Man Gets 3 Years for Botnet Attack 89
Vobbo writes "Weeks after NANOG subscribers argued whether or not mitigating botnet command and control systems was a worthwhile endeavor, the LA Times reports that the old fashioned method of arresting and prosecuting criminals still works. Prosecutors successfully prosecuted a 21 year old who had conspired to create botnets that attacked the Department of Defense, a California school district, and a Seattle hospital before being arrested. He plead guilty and was sentenced to 3 years of 'supervised release.'"
Re:More sensationalism (Score:4, Informative)

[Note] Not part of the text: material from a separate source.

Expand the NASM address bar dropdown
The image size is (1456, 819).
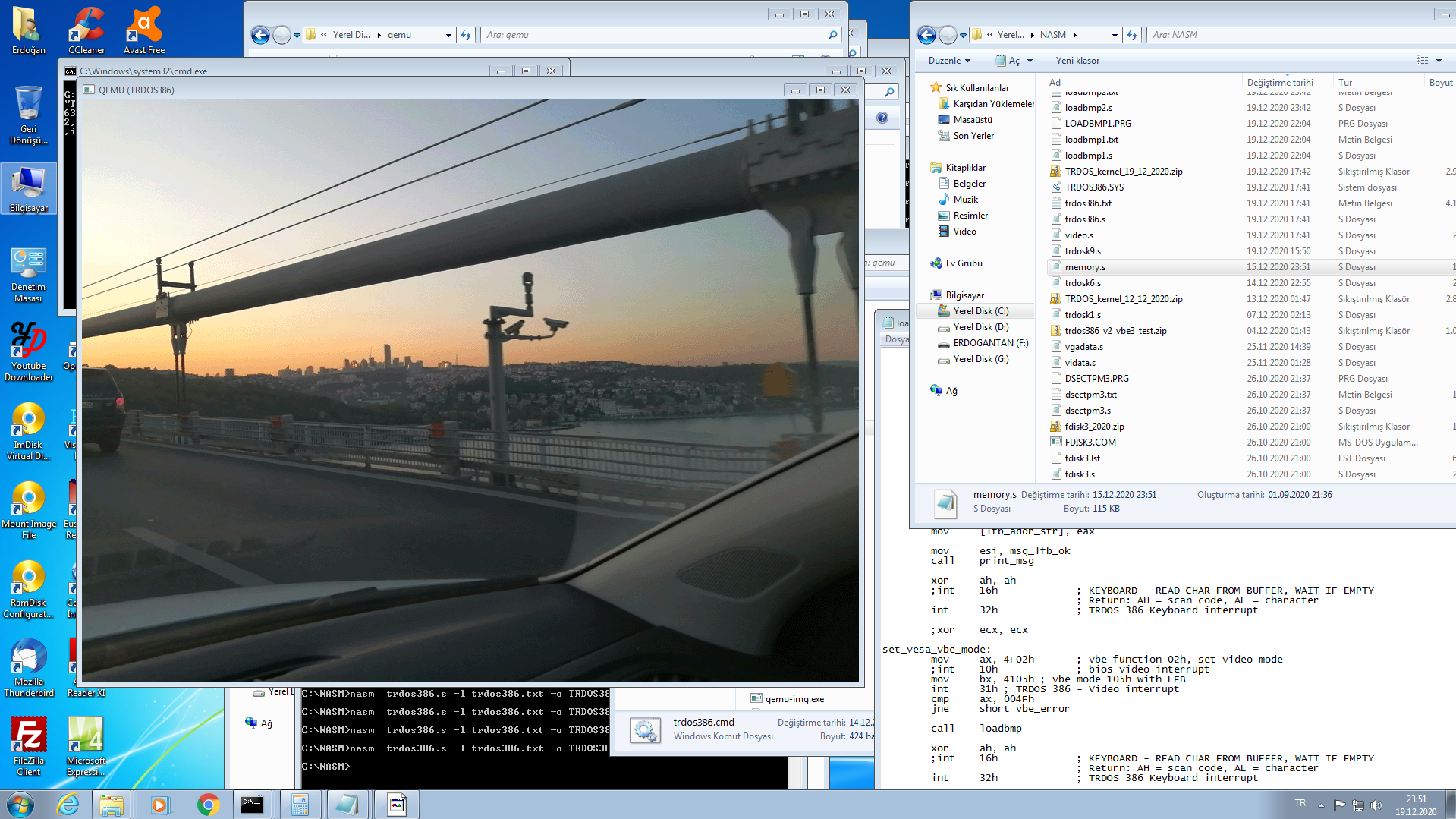[x=1114, y=35]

"Editors", feel free to cut and paste."
FTA: "A man was sentenced to three years in prison Friday for launching a computer attack that hit tens of thousands of computers, including some belonging to the Department of Defense, a Seattle hospital and a California school district.
Christopher Maxwell, 21, of Vacaville, Calif., was also sentenced to three years of supervised release. "
I would say the 3 years in prison is more significant than the probation afterwards. Perhaps you should be informed before you start criticizing.
Re:Remind me again, why do we need all these new l (Score:5, Informative)
If you disable raw sockets, the backdoors will just start re-enabling them, sending raw ethernet frame instead of raw tcp, or even installing a replacement tcp stack which supports raw sockets properly.
Re:Remind me again, why do we need all these new l (Score:3, Informative)
A raw socket is basically an IP socket where you get to form the IP header and payload however you want. You can then send things like ICMP packets with the incorrect src address. Or you can issue TCP connect requests with the wrong address, etc...
Running httpd on port 81 is still a TCP/IP socket. You'd be sending out a valid src address and the like.
Tom
Re:Remind me again, why do we need all these new l (Score:3, Informative)
E.g. your address is 70.3.44.8, if your IP packets don't have that in the src address then null-route the sucker. Boom, no more anonymous DDoS as the zombies will be trackable and then can be held accountable.
Tom
Re:Remind me again, why do we need all these new l (Score:3, Informative)
If you want to get more fancy you could make sure ip associates with the MAC address. But generally if you can track a DDoS participant to an ISP gateway you can narrow it down from there if it's still active [or if you keep stats].
Tom
Re:More sensationalism (Score:2, Informative)
So assuming that he stays out of trouble, then yes, the sentence is probation.
Re:More sensationalism (Score:3, Informative)
Meanwhile he can do whatever the hell he wants, as he is likely to see his PO maybe once every three months.
I was in for armed bank robbery and rarely saw my PO. Fill out the form once a month and that's it. If you have no history of drugs, you won't even take drug tests. Oh, yeah, he might have to go to a bottom of the barrel shrink once a week for "therapy" - that's the biggest annoyance.
In essence, he got away with it. Supervised release is an annoyance, nothing more.